Ele se aproximou do meu sogro e falou baixinho no ouvido dele:

- Tá bom... Cadê o Robin?

- O Robin não está aqui, você vai ficar no lugar dele, mas não fala para ninguém!

E assim o menino passou grande parte do dia de um lado para o outro da barraca falando com o meu sogro, olhar maroto e com aquele sorriso de cumplicidade, o pessoal ria muito de tudo aquilo. Na época a dupla (Batman e Robin) era muito popular e as crianças adoravam.

No dia seguinte na praia, estávamos conversando sentados na areia quando o menino se aproximou com um picolé na mão e o rostinho cheio de lágrimas dizendo para o meu sogro:

- BATMAN, dá uma “lambidinha” no meu picolé que o meu pai não quis comprar um para você!

Ele fazia “beicinho”, segurava o picolé com uma das mãos e a outra enxugava as lágrimas.

A inocência daquele menino, a decepção de não poder dar para o amigo Batman um picolé, “caraca” deu até vontade de chorar com ele.

O sogrão abaixou, com os olhos marejados, abraçou o menino e disse:

- Não chore, foi bom você não trazer o picolé. Eu estou gripado!

Logo sumiram as lágrimas e ele sorriu abraçando o meu sogro dizendo:

- A gente compra outro picolé amanhã, tá bom?!

É para derrubar qualquer um. Que situação... Não dava naquele momento para acabar a brincadeira e dizer que ele não era o Batman.

Só que não podíamos imaginar que essa pequena brincadeira chegaria a uma situação ainda mais constrangedora.

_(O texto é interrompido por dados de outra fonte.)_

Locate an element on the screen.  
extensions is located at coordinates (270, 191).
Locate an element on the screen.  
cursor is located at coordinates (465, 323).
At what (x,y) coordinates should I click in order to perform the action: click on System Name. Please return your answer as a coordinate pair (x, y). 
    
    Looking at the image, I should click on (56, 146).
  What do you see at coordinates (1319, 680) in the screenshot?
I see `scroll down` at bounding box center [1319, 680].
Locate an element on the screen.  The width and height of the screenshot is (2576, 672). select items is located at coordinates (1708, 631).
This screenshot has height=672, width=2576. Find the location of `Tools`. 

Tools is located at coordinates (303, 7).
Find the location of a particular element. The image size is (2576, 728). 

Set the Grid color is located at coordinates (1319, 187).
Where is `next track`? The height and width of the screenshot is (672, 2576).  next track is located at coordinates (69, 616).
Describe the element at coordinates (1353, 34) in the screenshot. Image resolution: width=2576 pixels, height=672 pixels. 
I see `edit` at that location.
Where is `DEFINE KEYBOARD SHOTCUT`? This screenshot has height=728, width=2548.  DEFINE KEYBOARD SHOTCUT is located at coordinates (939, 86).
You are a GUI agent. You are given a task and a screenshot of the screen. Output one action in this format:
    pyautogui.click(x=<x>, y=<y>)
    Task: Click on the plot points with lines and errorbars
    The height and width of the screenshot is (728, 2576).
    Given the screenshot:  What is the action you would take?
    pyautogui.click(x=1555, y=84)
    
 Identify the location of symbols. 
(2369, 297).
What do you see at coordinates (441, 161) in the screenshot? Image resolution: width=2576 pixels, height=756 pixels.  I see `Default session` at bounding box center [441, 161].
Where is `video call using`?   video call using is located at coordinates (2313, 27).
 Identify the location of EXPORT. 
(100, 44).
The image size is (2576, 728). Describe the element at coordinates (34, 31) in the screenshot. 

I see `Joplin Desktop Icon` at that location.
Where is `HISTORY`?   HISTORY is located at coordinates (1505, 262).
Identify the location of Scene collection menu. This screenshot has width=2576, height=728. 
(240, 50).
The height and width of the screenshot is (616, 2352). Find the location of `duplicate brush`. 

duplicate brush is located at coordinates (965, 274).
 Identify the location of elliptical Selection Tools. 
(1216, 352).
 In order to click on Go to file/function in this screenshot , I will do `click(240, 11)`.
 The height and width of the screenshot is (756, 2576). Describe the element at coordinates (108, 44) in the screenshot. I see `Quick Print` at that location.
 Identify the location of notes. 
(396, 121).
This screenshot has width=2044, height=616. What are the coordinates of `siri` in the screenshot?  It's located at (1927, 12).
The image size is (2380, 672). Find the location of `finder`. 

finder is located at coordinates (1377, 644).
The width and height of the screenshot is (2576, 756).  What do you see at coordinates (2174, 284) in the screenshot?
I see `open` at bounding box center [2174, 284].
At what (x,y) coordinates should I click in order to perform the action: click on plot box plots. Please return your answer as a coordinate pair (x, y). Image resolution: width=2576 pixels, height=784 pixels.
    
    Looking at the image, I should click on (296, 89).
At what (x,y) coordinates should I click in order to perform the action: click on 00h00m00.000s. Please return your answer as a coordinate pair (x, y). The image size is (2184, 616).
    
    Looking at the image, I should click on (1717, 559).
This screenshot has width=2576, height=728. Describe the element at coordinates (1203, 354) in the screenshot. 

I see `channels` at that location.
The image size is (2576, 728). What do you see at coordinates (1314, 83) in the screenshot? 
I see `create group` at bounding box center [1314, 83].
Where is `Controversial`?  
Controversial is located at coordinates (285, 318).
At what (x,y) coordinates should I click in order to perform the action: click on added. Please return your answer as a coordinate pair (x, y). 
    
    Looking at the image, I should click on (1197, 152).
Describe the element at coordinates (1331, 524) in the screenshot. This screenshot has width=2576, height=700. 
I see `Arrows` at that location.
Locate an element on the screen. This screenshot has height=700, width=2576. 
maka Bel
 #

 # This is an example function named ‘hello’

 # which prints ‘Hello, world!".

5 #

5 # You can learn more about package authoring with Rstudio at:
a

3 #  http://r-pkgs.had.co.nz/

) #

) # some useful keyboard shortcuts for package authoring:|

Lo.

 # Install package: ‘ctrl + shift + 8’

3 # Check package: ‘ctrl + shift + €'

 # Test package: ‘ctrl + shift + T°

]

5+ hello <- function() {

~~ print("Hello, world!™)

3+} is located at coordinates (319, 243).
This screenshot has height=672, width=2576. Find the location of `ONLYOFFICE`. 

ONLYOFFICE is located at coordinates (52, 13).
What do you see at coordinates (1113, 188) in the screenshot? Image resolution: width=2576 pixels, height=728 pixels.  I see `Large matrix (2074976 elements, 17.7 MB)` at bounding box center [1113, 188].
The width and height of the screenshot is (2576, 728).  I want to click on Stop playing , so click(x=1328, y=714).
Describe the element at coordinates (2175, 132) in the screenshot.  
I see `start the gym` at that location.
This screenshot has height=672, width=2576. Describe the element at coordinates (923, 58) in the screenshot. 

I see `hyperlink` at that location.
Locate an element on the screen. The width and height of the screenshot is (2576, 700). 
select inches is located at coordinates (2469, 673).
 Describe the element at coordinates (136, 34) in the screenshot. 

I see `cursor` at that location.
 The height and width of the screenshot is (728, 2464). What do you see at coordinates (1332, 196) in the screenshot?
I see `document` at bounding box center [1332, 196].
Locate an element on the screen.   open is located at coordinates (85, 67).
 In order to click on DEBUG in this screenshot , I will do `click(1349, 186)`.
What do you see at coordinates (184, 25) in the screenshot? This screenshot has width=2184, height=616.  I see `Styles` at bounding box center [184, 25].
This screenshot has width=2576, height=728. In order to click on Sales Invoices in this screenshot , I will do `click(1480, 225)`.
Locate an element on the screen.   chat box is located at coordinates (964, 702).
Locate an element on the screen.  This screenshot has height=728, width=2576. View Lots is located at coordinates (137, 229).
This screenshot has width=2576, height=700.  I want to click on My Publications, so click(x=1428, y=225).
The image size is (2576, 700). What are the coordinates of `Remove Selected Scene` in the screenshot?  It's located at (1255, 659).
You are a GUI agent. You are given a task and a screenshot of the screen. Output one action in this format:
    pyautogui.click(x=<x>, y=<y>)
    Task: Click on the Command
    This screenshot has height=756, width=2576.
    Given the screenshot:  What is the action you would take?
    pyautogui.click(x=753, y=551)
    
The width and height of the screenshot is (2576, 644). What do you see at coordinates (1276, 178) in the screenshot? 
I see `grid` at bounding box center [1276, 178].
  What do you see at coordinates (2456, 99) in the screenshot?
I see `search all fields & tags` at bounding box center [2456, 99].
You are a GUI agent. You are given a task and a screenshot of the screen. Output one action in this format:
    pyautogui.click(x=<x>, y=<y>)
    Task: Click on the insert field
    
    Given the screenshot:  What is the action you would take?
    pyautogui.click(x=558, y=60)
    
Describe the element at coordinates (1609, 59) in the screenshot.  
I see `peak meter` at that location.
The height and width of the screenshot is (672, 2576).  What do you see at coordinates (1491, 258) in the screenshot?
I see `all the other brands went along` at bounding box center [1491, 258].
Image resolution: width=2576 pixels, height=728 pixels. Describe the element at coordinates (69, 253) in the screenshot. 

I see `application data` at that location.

Ao anoitecer, o menino entrou correndo em nossa barraca chorando e gritando:

- BATMAN… BATMAN ... vai lá na nossa barraca que o meu pai está batendo na minha mãe!

Situação pior ainda. Não dava para se meter em briga de casal e o sogrão saiu com uma muito boa:

- Eu não posso ir lá porque se eu colocar a roupa do BATMAN todo mundo vai descobrir, mas eu tenho aquele amigo ali, o Sr. Mauricio (Gerente do Camping). Fala com ele, que ele vai lá resolver.

Lá foi ele, meu sogro acenou para o Maurício e fez um gesto para que ele ouvisse o menino.

Felizmente tudo foi resolvido pelo gerente do Camping, mas ficou uma lição, quando você brincar com uma criança não a subestime, pense no que você vai dizer para ela. A imaginação delas pode te surpreender.

Uma coisa é certa, o meu sogro não quer ouvir falar nem de longe a palavra BATMAN...também né?!